- THE TASK:
All lines below containing "knjigarna" are to be listed.

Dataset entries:

--------

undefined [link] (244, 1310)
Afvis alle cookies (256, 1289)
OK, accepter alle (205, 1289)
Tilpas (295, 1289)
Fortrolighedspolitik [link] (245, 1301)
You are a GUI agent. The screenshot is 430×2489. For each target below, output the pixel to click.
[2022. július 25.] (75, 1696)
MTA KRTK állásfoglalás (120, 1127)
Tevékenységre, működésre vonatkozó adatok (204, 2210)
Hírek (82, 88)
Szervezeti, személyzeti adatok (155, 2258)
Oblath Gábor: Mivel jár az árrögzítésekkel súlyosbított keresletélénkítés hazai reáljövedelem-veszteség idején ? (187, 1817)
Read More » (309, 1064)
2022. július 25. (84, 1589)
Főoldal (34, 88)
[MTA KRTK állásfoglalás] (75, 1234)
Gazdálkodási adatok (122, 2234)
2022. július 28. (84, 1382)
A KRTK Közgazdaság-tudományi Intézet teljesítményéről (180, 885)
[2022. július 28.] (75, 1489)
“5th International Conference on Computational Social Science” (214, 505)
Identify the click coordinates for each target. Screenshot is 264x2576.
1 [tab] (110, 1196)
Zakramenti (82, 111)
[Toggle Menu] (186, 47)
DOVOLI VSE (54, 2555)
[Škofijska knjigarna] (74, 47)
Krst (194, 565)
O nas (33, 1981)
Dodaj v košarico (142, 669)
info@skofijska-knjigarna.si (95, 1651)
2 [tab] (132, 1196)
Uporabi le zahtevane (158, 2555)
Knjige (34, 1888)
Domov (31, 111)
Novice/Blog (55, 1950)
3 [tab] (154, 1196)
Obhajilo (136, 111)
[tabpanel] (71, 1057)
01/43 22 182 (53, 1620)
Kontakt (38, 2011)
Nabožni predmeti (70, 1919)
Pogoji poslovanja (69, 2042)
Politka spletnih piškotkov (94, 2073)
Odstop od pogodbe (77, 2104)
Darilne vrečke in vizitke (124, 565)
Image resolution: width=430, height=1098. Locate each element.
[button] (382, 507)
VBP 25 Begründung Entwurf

--------

- EXERCISE RESULT:
[Škofijska knjigarna] (74, 47)
info@skofijska-knjigarna.si (95, 1651)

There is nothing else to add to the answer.